But now, as the oldest of an estimated 90 million American millennials begin to turn 35, they will start to be counted on as the next leg in the bull market.
"They have spent nearly 15 years trying to get a good job, that's equivalent to what their talents are," says Don Hays, founder and chairman of Hays Advisory Group, in the attached video.
It's not going to happen overnight, but this veteran economic observer says the effect of a very bright, highly motivated chunk of the population that wants to move out from their parents and find good, steady work is going to be enormous, and familiar.
"It's going to be very similar to what happened way back in 1980 when you had another generation taking the controls," Hays says. "They are going to usher us into a new world, just like we ushered an older generation into a new world."

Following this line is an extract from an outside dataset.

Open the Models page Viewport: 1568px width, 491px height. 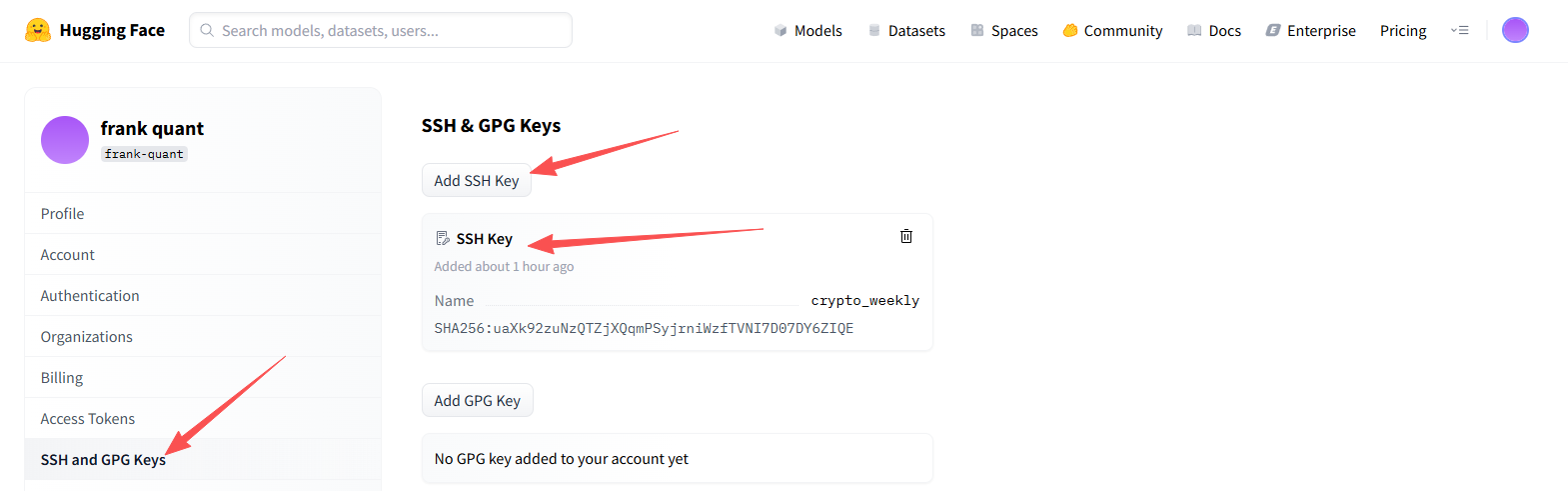tap(807, 31)
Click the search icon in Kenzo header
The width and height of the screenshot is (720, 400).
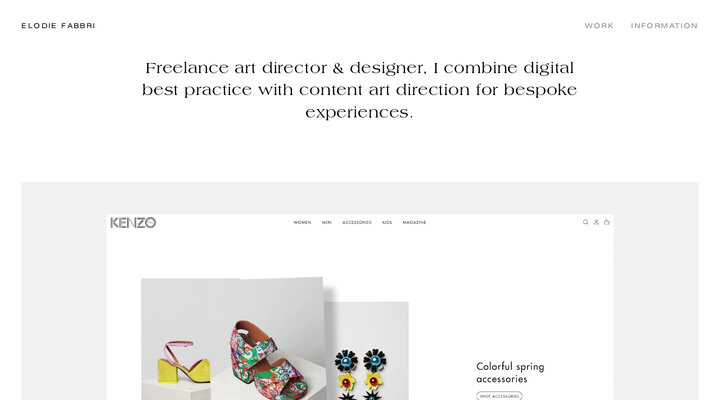pos(585,222)
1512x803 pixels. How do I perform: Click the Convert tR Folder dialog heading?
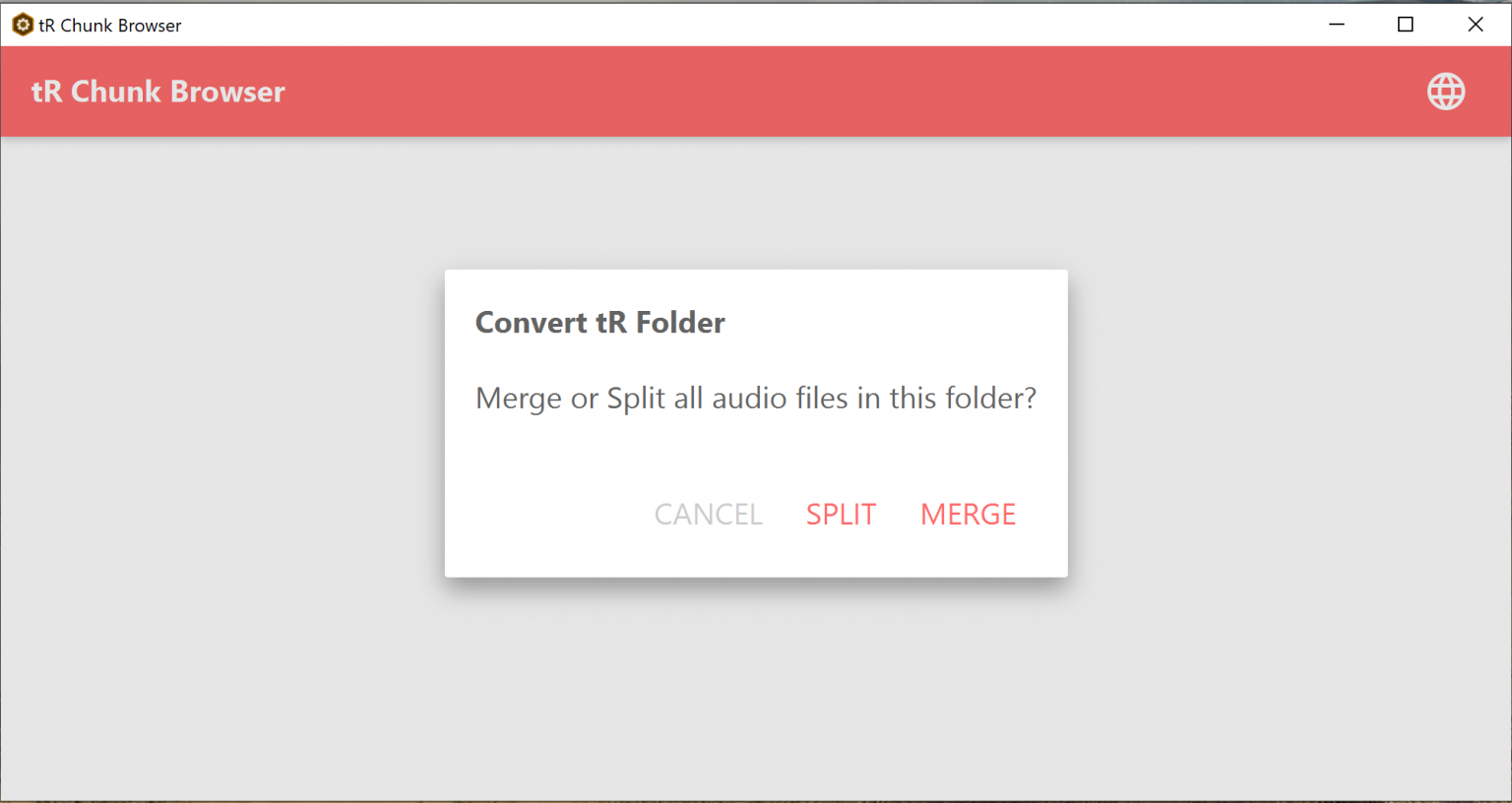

For the record, from 1980 to the bursting of the dot-com bubble in 2000, the S&P 500 rose about 1,400%, from roughly 100 to nearly 1,5o0. By most accounts, it was a period of unprecedented change and technological advance.
To be sure, the millennials have faced their share of criticism but as a group they are much more globally oriented and comfortable with new technologies. But even though it could be argued that there is ample reason for millennials to steer clear of stocks, it is already apparent that stocks (e.g. big public companies) are very interested in them.
If Hays is right, it won't be a generation saying "me, me, me" as much as it will be a swarm of pent-up demand saying "more, more, more."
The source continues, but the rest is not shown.